Gerson também referencia nomes que viu atuar e depois teve oportunidade jogar junto, como Paulinho Lauxen, Eloizinho Smidt, Betinho Morsch (já falecido), Lúcio Kroth, Carlos Silberschlag, Henrique Etges, Luiz Carlos Weschenfelder (Barriga), Silvio Pritsch e Paulo Rogério dos Santos (Vovô).
Gol olímpico
Outro time pelo qual foi campeão é o Onze Unidos, do bairro União. Isso aconteceu no Municipal de 1998, sendo decisivo. Na ida da semifinal, disputada em casa contra São José, de Arroio Bonito, Gersinho protagonizou um dos lances mais difíceis e bonitos do futebol: um gol olímpico.

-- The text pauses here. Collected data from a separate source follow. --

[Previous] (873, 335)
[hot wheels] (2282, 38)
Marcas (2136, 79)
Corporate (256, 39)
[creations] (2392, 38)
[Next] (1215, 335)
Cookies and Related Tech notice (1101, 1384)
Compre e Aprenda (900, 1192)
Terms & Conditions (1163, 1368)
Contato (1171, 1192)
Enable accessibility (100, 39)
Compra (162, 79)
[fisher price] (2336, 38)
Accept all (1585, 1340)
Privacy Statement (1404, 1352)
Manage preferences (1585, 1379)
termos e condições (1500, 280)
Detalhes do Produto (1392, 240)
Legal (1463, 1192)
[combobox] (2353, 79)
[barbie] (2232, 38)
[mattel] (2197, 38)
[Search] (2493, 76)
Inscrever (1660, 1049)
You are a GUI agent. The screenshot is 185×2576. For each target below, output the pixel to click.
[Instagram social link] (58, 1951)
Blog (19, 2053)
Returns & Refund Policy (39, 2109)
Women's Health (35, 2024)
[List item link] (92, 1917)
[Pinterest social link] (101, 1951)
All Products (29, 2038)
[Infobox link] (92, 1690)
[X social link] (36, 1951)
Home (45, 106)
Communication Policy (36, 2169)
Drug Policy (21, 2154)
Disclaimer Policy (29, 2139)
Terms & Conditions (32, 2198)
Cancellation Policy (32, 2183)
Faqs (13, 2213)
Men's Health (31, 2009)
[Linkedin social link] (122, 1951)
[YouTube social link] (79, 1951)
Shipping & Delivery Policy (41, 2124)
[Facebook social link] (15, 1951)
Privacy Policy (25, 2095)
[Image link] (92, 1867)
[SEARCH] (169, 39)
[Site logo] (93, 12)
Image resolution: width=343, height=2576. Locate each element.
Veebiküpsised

O veterano lembra que essa nem era a intenção quando se aproximou do escanteio. Mas uma provocação, em tom de brincadeira, que ouviu de um torcedor, o fez mudar de ideia na hora. “Tinha uns amigos meus em cima de uma caminhonete F1000 vermelha, que eu usava para trabalhar. Daí o Paulo Weschenfelder gritou: ‘se tu fizer um gol olímpico, pago uma caixa de cerveja.’
Gersinho chutou direto e a bola entrou na primeira trave. Na final, o meia do Onze Unidos também deixaria sua marca, fazendo um gol de pênalti contra o Fluminense de Mato Leitão.
O bicho do jogo e o bicho de verdade
Nas andanças pelo futebol na região, Gersinho sempre esteve acompanhado da esposa Lúbia, 43 anos, conhecida como Bia. Numa dessas, quando jogava pelo Xirus, de Vera Cruz, não recebeu o pagamento pelo jogo. Isso porque o ‘bicho’ da partida foi trocado por um bicho de verdade. “O dono do time me contou que tinham nascido vários filhotes de Collie [a mesma raça que ficou famosa com o filme Lassie]. Fui lá e me encantei. Daí disse pra ele que podia me dar um cachorro, em troca do pagamento do Gersinho”, lembra Bia, entre risos.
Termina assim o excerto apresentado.